Milanović won nearly 74% of the vote while his challenger Dragan Primorac gained around 26%, according to the results released by Croatia’s state election authorities after more than 70% of the ballots were counted.
Milanović, 58, is an outspoken critic of Western military support for Ukraine. He is the most popular politician in Croatia, and is sometimes compared to U.S. President-elect Donald Trump for his combative style of communication with political opponents.
On Sunday, he again criticized Brussels as “in many ways non-democratic” and run by unelected officials. The EU position that “if you don’t think the same as I do, then you’re the enemy” amounts to “mental violence,” Milanović said.
“That’s not the modern Europe I want to live and work in,” he said. “I will work on changing it, as much as I can as the president of a small nation.”
Public opinion polls ahead of the second round had predicted Milanović’s victory, but just like in the first round, they did not correctly estimate how convincing that victory would be: Milanović won 16% more, and Primorac 6% less votes.

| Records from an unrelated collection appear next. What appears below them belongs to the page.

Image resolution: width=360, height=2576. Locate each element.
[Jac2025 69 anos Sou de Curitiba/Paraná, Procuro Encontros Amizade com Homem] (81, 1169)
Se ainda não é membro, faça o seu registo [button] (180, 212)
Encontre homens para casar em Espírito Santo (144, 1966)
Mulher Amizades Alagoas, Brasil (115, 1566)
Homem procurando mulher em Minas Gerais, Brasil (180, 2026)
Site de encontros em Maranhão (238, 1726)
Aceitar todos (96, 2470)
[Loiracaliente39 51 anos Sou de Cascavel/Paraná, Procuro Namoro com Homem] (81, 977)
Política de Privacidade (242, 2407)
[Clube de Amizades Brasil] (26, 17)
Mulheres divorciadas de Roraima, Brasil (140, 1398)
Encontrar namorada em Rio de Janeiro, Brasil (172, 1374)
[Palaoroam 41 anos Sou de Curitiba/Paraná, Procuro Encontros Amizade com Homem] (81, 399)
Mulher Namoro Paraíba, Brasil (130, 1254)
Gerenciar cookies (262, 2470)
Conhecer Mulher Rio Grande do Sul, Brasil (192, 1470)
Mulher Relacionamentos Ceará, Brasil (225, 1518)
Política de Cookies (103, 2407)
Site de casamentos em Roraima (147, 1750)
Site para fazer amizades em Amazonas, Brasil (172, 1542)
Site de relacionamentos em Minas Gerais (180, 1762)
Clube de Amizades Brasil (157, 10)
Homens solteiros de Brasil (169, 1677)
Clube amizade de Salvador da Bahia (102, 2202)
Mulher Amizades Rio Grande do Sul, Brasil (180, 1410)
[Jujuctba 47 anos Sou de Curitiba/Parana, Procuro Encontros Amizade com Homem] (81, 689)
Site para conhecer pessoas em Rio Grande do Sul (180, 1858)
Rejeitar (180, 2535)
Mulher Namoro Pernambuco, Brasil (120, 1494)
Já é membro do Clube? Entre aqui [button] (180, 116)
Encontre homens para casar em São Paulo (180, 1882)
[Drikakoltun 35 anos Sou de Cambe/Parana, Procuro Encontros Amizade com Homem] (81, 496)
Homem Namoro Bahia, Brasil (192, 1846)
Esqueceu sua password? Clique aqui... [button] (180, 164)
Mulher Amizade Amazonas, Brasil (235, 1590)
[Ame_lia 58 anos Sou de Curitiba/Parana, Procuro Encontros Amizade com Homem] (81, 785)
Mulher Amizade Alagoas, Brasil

His triumph also sets the stage for a continued confrontation with Croatia’s powerful Prime Minister Andrej Plenković. Sparring between the two during Milanović’s first term in office has marked Croatia’s politics.
Zoran Milanović becomes the third Croatian president in history who managed to win re-election, before him only Franjo Tuđman and Stjepan Mesić managed to do so.
The presidency is largely ceremonial in Croatia, but an elected president holds political authority and is the supreme military commander.